Statt der enthaltenen Zip-Datei geben Sie den Namen Ihrer Zip-Datei an und lassen das Notebook anschließend über den Menüpunkt "Run / Run all cells" alle Zellen neu berechnen.
Wer weitergehendes Interesse an dem Python-Code hat: die meiste Arbeit wird im Modul "SensorCode.py" verrichtet. Neben dem Jupyter-Notebook gibt es das Script "batch-analysis.py" welches eine ganze Reihe an Zip-Dateien im PhyPhox-Format analysiert und unterschiedlichste Analysen und Ausgaben tätigt. Dieses Script gibt die errechneten Maximal-Werte zusammen mit dem GPS-Koordinaten in unterschiedlichster Form aus. Unter anderem auch als einfache CSV-Datei, die als Grundlage der Analyse im nächsten Artikel dient.
Die oben gezeigte Analyse der aufgezeichneten Daten mittels Python ist sehr flexible, mit wenigen Zeilen Code lässt sich problmelos an eigene Fragestellungen und Datenbestände anpassen. Allerdings muss es nicht immer Programmcode sein: die mittels Python berechneten und den GPS-Punkten zugeordneten "Maximalen Werte" können auch in fertiger Software analysiert werden (oben beschrieben CSV-Datei).
Ein sehr umfangreiches Programm zur Analyse geographischer Daten ist QuantumGIS. In dieses wird die CSV-Datei mit Maximalwerten und GPS-Koordinaten als "Layer" eingeladen. Ein weiterer Layer zeigt im Hintergrund die OSM-Karte an.
In den Eigenschaften des Layers finden sich unter "Symbolisierung" nun vielfältige Möglichkeiten, die GPS-Punkte aufgrund ihrer Maximal-Werte einzufärben. Es lohnt sich, hier die unterschiedlichen mathematischen Klassifizierungen und Visualisierungen auszprobieren.
Wie sieht es nun aber aus mit unserem Beispieldatensatz?

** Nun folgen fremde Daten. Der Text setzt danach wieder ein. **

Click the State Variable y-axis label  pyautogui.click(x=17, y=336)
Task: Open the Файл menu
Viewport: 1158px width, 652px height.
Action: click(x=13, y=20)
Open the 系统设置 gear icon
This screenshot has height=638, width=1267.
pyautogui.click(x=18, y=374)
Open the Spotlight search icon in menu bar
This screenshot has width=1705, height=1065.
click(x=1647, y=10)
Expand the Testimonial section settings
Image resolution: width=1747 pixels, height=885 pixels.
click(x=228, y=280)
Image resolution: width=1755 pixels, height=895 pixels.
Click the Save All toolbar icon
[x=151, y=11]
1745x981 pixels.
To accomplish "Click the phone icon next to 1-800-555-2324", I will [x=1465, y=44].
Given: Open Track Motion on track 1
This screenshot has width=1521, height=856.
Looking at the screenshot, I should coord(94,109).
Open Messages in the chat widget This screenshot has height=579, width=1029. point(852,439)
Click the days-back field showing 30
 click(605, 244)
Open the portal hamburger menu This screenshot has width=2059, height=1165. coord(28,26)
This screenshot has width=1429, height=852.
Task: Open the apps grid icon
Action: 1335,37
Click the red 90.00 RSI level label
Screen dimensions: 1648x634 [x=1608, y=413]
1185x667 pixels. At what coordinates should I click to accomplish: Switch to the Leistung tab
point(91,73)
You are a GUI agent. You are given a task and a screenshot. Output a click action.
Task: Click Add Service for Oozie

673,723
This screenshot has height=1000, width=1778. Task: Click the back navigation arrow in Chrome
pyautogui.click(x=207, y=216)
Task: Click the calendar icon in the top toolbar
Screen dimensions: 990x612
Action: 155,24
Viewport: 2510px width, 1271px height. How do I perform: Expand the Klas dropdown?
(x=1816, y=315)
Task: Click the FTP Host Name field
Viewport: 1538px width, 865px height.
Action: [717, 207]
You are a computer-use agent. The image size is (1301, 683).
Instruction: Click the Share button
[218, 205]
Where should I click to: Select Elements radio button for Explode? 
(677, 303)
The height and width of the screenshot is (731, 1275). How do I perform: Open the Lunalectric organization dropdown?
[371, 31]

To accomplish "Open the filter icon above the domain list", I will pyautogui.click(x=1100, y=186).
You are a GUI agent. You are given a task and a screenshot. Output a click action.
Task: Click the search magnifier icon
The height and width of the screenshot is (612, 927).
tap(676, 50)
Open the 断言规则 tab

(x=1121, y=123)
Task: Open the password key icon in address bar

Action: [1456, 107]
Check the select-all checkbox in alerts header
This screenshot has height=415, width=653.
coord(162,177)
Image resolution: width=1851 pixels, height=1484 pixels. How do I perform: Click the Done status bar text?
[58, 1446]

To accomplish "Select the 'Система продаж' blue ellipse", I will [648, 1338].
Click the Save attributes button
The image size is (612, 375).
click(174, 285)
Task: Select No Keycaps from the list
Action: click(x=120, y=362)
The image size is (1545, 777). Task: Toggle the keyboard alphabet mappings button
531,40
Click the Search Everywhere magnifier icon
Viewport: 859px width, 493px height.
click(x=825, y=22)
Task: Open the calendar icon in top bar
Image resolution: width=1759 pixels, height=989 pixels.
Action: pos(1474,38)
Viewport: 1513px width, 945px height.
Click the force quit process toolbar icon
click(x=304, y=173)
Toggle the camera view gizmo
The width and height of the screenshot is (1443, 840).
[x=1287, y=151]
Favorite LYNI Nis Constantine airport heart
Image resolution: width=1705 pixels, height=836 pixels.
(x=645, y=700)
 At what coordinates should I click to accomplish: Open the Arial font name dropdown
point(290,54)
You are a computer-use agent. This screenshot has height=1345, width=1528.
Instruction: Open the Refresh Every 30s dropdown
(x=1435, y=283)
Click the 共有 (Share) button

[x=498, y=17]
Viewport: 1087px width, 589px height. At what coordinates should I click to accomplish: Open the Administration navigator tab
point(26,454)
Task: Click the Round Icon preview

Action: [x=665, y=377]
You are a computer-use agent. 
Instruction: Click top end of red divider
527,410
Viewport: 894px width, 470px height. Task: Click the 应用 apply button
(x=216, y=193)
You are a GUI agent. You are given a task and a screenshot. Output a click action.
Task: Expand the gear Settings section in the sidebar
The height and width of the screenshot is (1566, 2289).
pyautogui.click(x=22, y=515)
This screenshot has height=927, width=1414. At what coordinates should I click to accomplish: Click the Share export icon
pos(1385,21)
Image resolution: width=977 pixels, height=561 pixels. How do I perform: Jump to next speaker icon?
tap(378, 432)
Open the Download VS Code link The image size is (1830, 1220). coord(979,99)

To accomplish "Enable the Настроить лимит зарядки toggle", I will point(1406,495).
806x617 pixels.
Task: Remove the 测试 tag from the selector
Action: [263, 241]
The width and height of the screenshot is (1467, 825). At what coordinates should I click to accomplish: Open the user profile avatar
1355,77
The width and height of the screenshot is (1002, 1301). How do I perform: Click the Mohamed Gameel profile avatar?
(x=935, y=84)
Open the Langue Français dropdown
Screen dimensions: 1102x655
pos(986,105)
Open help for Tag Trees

Im folgenden einige Screenshots der in Quantum GIS angelegten Analyse. Die einzelnen GPS-Punkte sind nach ihrem Maximalwert eingefärbt - je dunkler, desto kleiner der Wert, über verschiedene Rottöne geht es dann bis hin zu einem fast weißen Farbton (siehe auch Screenshot oben). Es wurde der Algorithmus "Gleiches Intervall" mit 10 Klassen gewählt.
Der erste Ausschnitt zeigt einige hellere Punkte - also "holprigeren" Weg - beim Umfahren einer Straßenmündung. Hier sind jeweils zwei größere Bordsteine im Spiel, die für das Verwackeln einiger GPS-Punkte sorgen:
Der zweite Abschnitt beginnt mit einer kleinen Steigung - auch diese ist gut sichtbar durch einige hellere Punkte. Danach folgt ein kiesbedeckter Feldweg, der sich generell gut fahren läßt aber durchgehend kleinere "Wackler" zeigen sich in etwas helleren Punkten.
Last not least - ganz neu asphaltierter Weg. Hier finden sich fast ausschließlich dunkle Punkte was auf eine ruhige und ungestörte Fahrt hinweist:
Die Radweganalyse mit dem Smartphone funktioniert. Mittels der PhyPhox-App lassen sich die Daten der Smartphone-Sensoren leicht kombiniert aufzeichnen und zur Weiterverarbeitung bequem exportieren. Dabei sind die hier gezeigten Analysen via Python oder QuantumGIS nur als Beispiele gedacht. Weitere Algorithmen, Visualisierungen oder Parametrisierungen eröffnen nahezu unendliche Möglichkeiten zur Auswertung der Sensor-Daten.